I strongly feel that the "traditional pathway" is a flawed training pathway. There is no way to justify spending 4 months doing nuclear medicine (the current requirement) when I could and should be learning about more important/pertinent clinical topics that will actually help me take care of my patients in the future. Don't get me wrong you have to have a firm understanding of imaging, some areas much more then others, to be a good Interventional Physician. However, the training pathway can and must adapt to the fact that IR is a clinical specialty that requires significantly greater clinical knowledge base then the "traditional pathway" can support.
 
I strongly feel that the "traditional pathway" is a flawed training pathway. There is no way to justify spending 4 months doing nuclear medicine (the current requirement) when I could and should be learning about more important/pertinent clinical topics that will actually help me take care of my patients in the future. Don't get me wrong you have to have a firm understanding of imaging, some areas much more then others, to be a good Interventional Physician. However, the training pathway can and must adapt to the fact that IR is a clinical specialty that requires significantly greater clinical knowledge base then the "traditional pathway" can support.

This may be true, but correct me if I am wrong, the most common way to became an IR is the traditional pathway. The DIRECT and clinical pathway are very new and only a handful of programs offer this.

I would see utility in being certified in DR as well as IR. Would the DIRECT program or clinical pathway provide board certification in both DR and IR as the traditional pathway allows?
 
I would see utility in being certified in DR as well as IR. Would the DIRECT program or clinical pathway provide board certification in both DR and IR as the traditional pathway allows?

This is my understanding:

For both clinical and DIRECT pathways, you take both the DR and VIR certification/subcertification exams and thus get certified in both. From what I've heard, the problems/difficulties with the DIRECT path may be in whether your DR skills are strong enough to make you marketable for whatever type of practice you want to enter. For example, if a practice is choosing between a DIRECT grad and someone who did the traditional path, they may give preference to the traditional candidate because their DR skills are stronger. Of course, this depends on the type of practice you want to enter, and what they're looking for.
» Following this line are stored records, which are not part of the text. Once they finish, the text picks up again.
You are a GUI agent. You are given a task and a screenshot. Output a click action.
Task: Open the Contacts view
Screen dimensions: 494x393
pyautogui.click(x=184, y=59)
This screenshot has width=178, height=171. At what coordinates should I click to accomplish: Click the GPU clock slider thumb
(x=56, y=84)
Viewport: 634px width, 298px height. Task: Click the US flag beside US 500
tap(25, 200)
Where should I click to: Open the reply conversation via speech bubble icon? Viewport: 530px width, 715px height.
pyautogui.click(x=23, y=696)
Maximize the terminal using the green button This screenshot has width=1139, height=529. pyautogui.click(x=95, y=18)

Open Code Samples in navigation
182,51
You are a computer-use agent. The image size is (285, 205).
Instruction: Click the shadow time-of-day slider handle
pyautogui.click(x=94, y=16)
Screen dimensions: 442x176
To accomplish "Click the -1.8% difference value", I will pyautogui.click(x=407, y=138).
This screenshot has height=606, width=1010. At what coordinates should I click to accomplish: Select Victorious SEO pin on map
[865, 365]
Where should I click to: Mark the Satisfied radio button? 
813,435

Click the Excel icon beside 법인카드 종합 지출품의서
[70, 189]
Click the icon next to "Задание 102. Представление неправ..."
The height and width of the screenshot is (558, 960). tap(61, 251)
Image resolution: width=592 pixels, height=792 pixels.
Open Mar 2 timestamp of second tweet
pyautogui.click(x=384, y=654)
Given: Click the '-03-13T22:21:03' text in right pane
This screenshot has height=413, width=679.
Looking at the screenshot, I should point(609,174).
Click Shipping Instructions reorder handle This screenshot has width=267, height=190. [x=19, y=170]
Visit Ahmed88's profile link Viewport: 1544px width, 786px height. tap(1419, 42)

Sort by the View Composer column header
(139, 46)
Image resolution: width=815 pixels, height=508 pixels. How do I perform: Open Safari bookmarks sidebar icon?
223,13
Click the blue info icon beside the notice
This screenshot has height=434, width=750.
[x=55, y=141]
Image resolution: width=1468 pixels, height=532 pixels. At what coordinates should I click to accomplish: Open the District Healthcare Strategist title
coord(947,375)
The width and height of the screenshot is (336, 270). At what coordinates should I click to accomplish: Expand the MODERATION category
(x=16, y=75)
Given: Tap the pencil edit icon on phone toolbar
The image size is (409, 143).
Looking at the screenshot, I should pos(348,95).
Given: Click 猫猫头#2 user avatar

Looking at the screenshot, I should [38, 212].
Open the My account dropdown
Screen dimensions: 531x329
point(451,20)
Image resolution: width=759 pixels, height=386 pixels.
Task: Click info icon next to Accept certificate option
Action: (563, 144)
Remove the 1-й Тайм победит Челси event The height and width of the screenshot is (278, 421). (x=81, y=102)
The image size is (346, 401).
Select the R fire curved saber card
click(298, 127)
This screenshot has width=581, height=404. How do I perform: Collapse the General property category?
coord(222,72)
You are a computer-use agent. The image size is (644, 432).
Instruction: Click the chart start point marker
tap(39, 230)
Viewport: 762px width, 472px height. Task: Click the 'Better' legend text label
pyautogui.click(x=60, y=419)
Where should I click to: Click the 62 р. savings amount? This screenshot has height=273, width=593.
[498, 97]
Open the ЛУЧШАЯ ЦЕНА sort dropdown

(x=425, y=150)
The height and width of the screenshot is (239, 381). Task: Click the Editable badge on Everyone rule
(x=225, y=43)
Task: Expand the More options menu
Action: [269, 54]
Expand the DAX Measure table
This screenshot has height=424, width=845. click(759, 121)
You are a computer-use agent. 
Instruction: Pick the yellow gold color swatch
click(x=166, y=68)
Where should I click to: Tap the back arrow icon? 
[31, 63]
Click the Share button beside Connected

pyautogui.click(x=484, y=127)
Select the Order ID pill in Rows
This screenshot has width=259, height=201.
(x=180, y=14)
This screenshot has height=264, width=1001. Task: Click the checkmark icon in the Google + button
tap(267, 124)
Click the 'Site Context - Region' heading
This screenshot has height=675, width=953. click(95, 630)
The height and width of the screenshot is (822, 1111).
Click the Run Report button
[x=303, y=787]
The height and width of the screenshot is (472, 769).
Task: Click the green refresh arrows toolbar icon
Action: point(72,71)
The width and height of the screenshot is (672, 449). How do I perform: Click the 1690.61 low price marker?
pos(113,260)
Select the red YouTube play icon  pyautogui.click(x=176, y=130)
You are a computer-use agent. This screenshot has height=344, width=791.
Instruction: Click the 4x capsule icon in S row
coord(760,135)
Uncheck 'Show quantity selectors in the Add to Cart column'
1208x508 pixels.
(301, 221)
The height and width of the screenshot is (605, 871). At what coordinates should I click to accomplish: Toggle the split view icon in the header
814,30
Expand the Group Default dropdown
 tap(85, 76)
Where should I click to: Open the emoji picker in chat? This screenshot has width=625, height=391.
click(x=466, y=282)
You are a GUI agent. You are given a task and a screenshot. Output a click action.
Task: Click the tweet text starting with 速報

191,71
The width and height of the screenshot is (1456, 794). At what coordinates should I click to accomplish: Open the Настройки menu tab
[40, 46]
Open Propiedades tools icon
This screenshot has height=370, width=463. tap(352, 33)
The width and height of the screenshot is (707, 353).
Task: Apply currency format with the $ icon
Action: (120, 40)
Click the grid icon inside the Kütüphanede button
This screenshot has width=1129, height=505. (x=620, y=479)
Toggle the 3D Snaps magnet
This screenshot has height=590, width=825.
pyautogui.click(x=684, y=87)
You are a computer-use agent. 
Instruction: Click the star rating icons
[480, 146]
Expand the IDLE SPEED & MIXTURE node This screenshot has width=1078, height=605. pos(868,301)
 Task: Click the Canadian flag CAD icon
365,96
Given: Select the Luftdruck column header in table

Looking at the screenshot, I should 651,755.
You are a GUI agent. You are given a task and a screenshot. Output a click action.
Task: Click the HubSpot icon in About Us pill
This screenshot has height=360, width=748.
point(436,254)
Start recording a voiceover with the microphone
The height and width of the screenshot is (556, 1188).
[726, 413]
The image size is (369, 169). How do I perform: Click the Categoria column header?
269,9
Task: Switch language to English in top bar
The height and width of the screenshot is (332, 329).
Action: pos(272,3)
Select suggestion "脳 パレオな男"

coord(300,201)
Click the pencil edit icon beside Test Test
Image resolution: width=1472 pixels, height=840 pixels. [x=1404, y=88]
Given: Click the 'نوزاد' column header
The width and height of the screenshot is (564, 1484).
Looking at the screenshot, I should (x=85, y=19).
Werewethere posted a really great link with info about the DIRECT path, which I'll repost here: http://www.theabr.org/ic/ic_vir/ic_vir_direct.html

Just my understanding- I'd love to hear any other thoughts on this.
 
I think for those who know they want to do IR, you should try to pursue an alternate training pathway. In my opinion, the new boards format is perfect to train the hybrid physician (imager, clinician, proceduralist). I would suggest doing an initial 12 months of clinical; during the 1rst 3 years of radiology do 2 months of IR each year (total of 6 months). The final year I would sugest doing 10 months of IR/clinical rotations . surgical oncology , cardiology, vascular surgery, medical oncology , hepatology , vascular medicine for examples. then after the 5 years of radiology training go for a clinical IR fellowship. This will give you a total of 40 months of clinical rotations and IR and 30 months of imaging. During this time you can pass your boards in diagnostic radiology with the core exam and then take the certifying exam (mostly IR) after fellowship and shortly after get a subspecialty certificate from ABMS in vascular and interventional radiology.